Task requirements: Below are records; say how many of their lines include the word "agent", giving nothing but the number.

•••

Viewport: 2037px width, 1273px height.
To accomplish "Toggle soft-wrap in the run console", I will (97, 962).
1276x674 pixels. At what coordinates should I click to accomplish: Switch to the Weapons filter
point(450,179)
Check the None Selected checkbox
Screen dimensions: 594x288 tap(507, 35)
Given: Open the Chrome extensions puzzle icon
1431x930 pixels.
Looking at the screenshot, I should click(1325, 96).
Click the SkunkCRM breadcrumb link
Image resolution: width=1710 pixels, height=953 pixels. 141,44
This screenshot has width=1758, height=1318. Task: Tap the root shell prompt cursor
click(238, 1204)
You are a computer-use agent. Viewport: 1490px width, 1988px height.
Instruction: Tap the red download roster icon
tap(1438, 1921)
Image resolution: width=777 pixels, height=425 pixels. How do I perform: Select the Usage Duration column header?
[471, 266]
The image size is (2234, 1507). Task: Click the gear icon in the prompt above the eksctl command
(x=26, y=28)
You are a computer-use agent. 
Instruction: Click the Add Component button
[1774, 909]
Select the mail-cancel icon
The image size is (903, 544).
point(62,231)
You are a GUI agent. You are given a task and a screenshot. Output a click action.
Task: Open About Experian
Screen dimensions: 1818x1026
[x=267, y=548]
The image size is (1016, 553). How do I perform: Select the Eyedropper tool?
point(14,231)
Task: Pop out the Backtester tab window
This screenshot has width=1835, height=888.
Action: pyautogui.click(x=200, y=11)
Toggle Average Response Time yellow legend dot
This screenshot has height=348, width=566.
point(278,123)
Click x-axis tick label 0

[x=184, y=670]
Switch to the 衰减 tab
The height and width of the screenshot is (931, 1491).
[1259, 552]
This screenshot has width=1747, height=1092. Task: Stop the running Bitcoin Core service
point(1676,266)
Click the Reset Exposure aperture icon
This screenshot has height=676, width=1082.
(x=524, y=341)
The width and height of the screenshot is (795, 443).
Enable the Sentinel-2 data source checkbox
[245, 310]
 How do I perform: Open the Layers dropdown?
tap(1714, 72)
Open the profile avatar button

•••

Task solution: 3